This was published 2 years ago
Opinion
Hello Martin: Pakula takes off with Helloworld
By Noel Towell and Kishor Napier-Raman
Helloworld boss Andrew Burnes likes to be besties with the politically-well connected.
Burnes’ good pal, former federal treasurer Joe Hockey told staff at the Australian embassy in Washington – while Hockey was serving as ambassador there in 2017 – to meet with one of Burnes’ executives.
At the time Helloworld, in which Hockey held $1.3 million worth of shares, was pitching for lucrative diplomatic travel contracts.
Another former Liberal luminary, Matthias Cormann, admitted to taking thousands of dollars in freebies from the company just weeks before Helloworld was announced as the winner of a tender by Cormann’s department, finance, for $1 billion in federal government flight and accommodation spending.
But with Joe and Matthias very much yesterday’s men, politically speaking, Burnes’ changing taste in friends hints that the former Liberal Party treasurer reckons Labor is here to stay for at least the next little while.
Former Victorian Labor state minister Martin Pakula, part of post-pandemic exodus of talent and experience from Dan Andrews’ frontbench, is to join Helloworld as a non-executive director as the travel outfit – itself knocked around badly by the COVID crisis, tries to recover.
Company chairman Garry Hounsell was talking a big game on Wednesday as he announced the new recruit, a horse racing tragic who is well liked in both state and federal Labor circles, but more importantly who was the state’s tourism minister until very recently.
“Mr Pakula … has served the people of Victoria faultlessly for many years, and we are looking forward to his input to the ongoing development of Helloworld Travel,” Hounsell said.
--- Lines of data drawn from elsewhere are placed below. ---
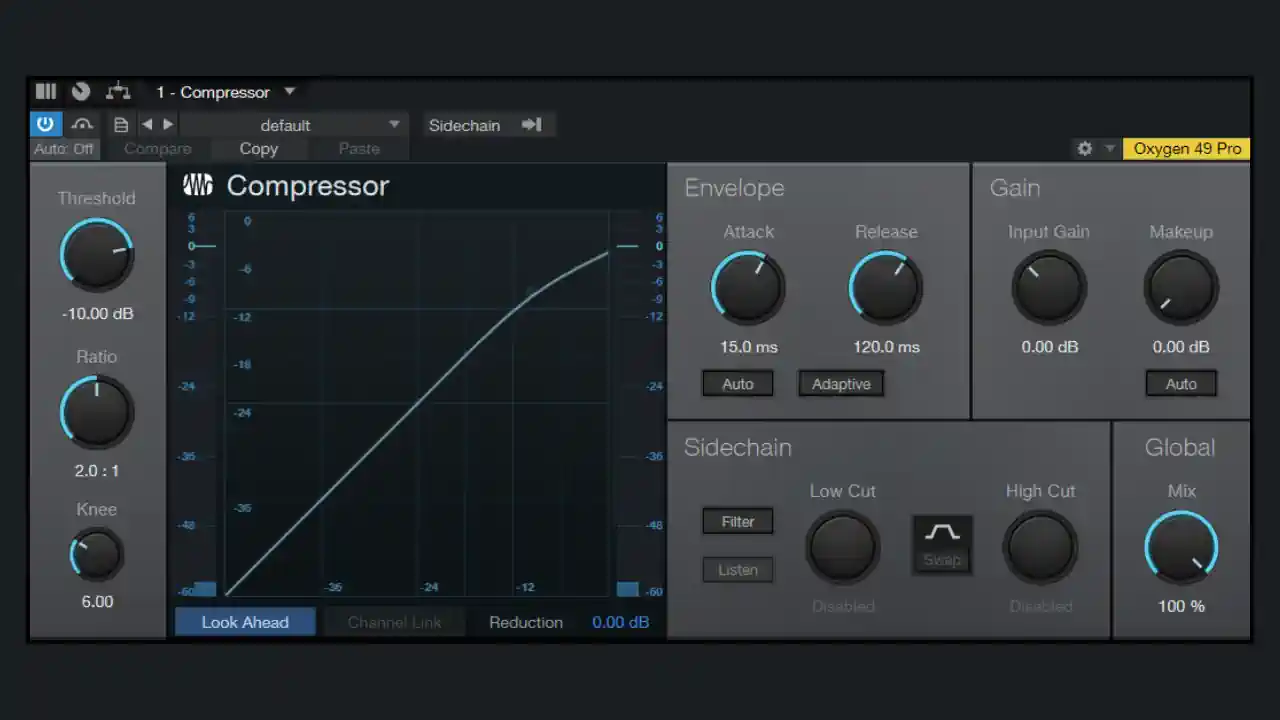1280x720 pixels.
Task: Toggle Adaptive envelope mode
Action: pyautogui.click(x=840, y=384)
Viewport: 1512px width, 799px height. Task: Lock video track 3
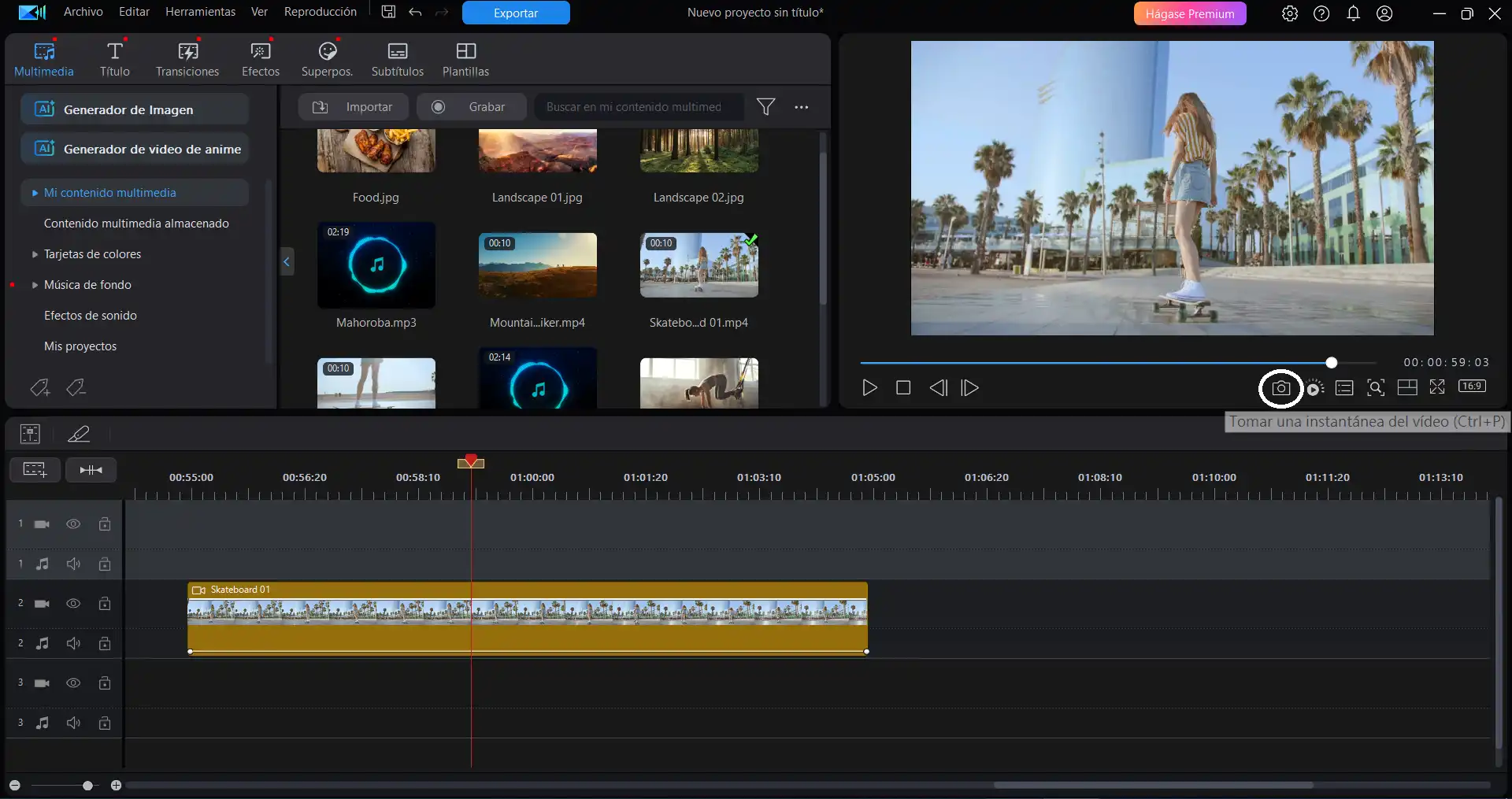(x=105, y=683)
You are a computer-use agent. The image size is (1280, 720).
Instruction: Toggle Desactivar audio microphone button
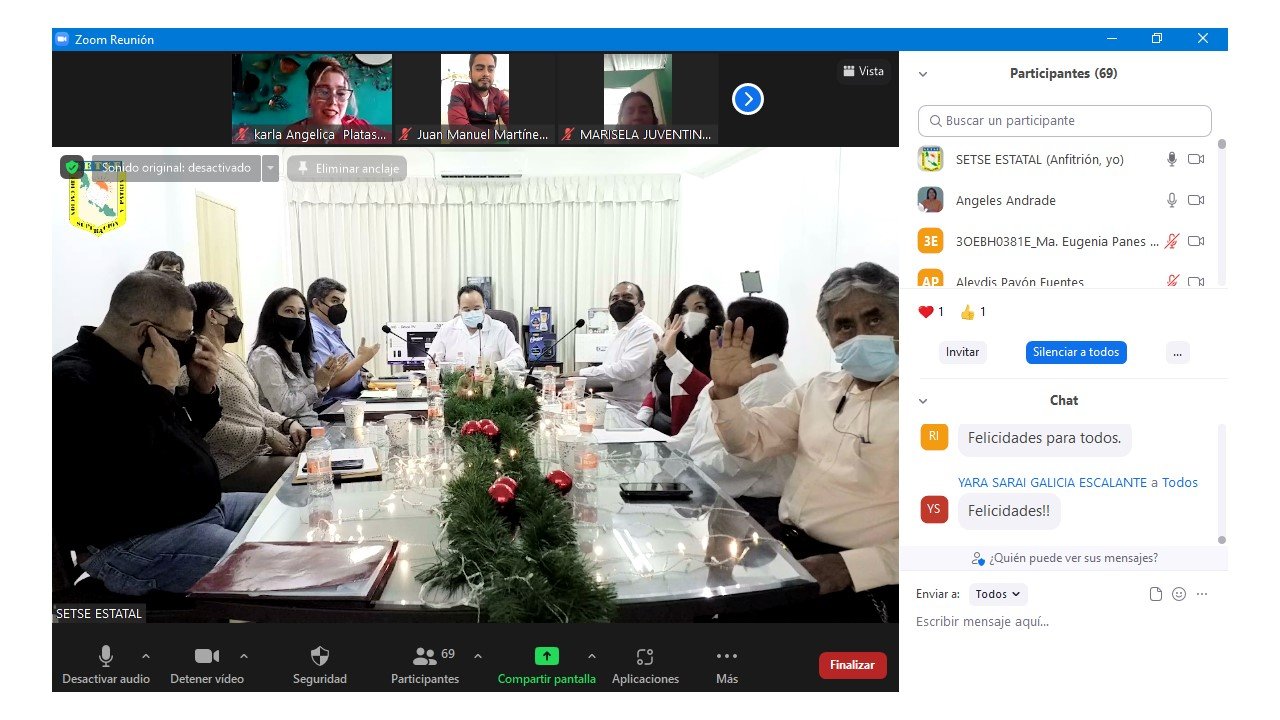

Now, Pakula was far from the worst performer among the many to have inhabited Andrews’ cabinet over the years, and it certainly took talent for him to skip away unscathed from the hotel quarantine debacle in which his department was up to its whatsits, but we reckon “faultlessly” is pushing it a bit.
We’ll be intrigued at what investors make of all this. Helloworld shares, which traded for more than a fiver before the pandemic are still languishing around the $1.50 mark.
That shouldn’t bother Pakula too much. He doesn’t have any.